The context of fieldwork provides special opportunities for abuse as well as challenges for those who participate. Wherever scholars go, they are subject to the structural inequalities based on gender and other hierarchies, although these inequalities vary in how they operate in different contexts. In addition, scholars in the field face other vulnerabilities that can interact with those structural inequalities. They have left behind their everyday supports and usually are in settings where—even with years of study—they lack full language and cultural fluency, including norms and expectations based on gender, race, sexuality, and other bases of domination. Working alone can render researchers vulnerable to those who may harm them. The fact that political scientists often engage elites as subjects and informants, or that they study violence and terror, places them in especially vulnerable positions. Furthermore, the issue is not only scholars alone in the field. In our study of sexual harassment at American Political Science Association meetings, we learned of systematic and forceful evidence about colleagues who seem to assume that the usual ethical and professional principles do not apply when they are away from home. Traveling with colleagues and mentors has its own challenges, sometimes from where it is least expected.

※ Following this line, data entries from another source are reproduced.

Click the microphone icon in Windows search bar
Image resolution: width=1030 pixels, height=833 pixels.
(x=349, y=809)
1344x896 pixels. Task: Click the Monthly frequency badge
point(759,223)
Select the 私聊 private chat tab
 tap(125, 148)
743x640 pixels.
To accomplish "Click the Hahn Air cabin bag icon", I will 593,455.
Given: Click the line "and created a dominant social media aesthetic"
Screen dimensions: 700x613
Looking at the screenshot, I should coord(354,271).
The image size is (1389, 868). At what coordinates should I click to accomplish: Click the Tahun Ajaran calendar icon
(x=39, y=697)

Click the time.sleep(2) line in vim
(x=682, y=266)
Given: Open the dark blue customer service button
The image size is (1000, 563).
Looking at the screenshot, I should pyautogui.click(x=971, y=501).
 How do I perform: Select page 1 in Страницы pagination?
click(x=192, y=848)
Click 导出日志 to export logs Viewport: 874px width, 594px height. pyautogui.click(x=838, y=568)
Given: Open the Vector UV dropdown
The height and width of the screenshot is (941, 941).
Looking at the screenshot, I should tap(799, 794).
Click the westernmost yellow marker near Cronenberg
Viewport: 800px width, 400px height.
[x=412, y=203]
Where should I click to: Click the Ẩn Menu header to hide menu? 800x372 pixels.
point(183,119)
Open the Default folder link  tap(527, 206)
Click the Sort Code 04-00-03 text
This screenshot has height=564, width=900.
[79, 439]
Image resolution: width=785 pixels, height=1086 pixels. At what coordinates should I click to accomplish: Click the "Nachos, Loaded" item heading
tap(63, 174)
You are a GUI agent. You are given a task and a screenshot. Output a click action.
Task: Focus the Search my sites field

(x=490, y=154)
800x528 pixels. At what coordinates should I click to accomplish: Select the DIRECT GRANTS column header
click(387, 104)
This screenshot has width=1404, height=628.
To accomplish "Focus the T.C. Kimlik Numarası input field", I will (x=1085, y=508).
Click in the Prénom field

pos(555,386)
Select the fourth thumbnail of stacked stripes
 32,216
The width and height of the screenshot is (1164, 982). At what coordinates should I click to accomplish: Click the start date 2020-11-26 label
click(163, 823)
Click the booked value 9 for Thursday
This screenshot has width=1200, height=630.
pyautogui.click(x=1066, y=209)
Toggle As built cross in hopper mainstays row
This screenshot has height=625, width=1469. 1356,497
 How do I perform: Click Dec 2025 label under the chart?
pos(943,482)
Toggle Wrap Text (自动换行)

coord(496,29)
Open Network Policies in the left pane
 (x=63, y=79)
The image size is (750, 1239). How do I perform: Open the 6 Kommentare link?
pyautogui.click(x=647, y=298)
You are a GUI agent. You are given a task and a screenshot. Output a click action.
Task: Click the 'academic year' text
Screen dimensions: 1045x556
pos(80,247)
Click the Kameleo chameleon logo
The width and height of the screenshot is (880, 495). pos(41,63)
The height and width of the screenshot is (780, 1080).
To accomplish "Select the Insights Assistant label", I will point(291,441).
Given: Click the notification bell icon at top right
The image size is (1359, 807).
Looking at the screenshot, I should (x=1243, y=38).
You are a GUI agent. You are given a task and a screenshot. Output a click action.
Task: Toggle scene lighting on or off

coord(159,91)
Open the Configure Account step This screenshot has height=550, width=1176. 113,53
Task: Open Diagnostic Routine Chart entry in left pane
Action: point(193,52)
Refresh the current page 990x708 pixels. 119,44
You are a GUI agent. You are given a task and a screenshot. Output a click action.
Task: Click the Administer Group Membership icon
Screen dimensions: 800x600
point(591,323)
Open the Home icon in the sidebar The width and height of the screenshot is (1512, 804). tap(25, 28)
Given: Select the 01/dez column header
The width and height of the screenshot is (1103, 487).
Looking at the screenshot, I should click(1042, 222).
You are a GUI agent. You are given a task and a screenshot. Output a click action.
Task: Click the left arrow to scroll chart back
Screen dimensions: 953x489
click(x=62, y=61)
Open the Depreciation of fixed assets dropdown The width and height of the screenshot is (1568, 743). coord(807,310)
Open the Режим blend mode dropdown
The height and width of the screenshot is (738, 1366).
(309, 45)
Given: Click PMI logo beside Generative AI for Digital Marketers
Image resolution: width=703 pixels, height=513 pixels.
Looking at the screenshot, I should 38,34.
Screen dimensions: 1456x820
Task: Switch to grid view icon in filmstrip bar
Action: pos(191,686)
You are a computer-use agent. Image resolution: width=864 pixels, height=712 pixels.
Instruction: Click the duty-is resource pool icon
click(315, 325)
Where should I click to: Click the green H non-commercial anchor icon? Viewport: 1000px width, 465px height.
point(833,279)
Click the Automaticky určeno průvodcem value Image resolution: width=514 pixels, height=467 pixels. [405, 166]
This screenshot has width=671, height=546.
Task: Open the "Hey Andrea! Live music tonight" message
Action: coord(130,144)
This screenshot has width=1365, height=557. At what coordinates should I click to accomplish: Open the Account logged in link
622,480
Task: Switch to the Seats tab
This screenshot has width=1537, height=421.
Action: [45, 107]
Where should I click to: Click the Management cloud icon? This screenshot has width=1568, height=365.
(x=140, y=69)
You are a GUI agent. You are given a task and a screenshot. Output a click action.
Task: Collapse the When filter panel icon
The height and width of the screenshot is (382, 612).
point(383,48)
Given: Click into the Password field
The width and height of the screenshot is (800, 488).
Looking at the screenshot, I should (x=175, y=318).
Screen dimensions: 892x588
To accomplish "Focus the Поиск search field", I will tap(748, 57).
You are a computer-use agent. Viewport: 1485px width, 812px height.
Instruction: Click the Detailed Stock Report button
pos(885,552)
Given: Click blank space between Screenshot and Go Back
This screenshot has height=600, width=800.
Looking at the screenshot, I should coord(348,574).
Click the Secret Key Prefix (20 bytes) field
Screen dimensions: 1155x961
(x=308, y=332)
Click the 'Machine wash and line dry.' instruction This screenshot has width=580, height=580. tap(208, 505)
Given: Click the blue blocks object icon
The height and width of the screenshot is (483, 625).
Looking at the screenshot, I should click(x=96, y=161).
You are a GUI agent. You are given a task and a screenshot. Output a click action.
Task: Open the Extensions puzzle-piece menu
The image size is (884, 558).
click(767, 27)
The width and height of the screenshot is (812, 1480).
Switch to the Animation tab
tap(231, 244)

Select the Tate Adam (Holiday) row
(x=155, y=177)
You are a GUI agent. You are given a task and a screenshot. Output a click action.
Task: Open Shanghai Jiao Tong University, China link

However, the problems of sexual harassment in the field must account fully for the matrix of social relationships in which any individual scholar or teacher is situated, as well as the contextual or shape-shifting nature of the relationships among power, domination, and social relationships. Some of the articles in this symposium offer suggestions for resources. Nevertheless, our education for research and teaching should embed these aspects of professional experience in what is, after all, for social scientists a clear and explicable framework of understanding social relationships, power, and ethics. There always will be calls for new forms, new rules, new checklists, and new bureaucracy. Surely social scientists—especially political scientists—should be able to understand the power dynamics and ethics of research and teaching relationships and address them as part of the basic framework of our professional training and activities.

There always will be calls for new forms, new rules, new checklists, and new bureaucracy. Surely social scientists—especially political scientists—should be able to understand the power dynamics and ethics of research and teaching relationships and address them as part of the basic framework of our professional training and activities.

CONFLICTS OF INTEREST

The author declares that there are no ethical issues or conflicts of interest in this research.

Footnotes

1. An example of the uninformed impact of IRBs: at my institution, as well as others, IRBs tried to block social scientists from using archived survey data (e.g., the American National Election Studies and the General Social Surveys) because the researchers did not have “informed consent” from all of the research participants.

2. This brief discussion on ethical principles and sexual harassment draws on my earlier discussion (Sapiro Reference Sapiro2018), in which I stated my opinions on the subject.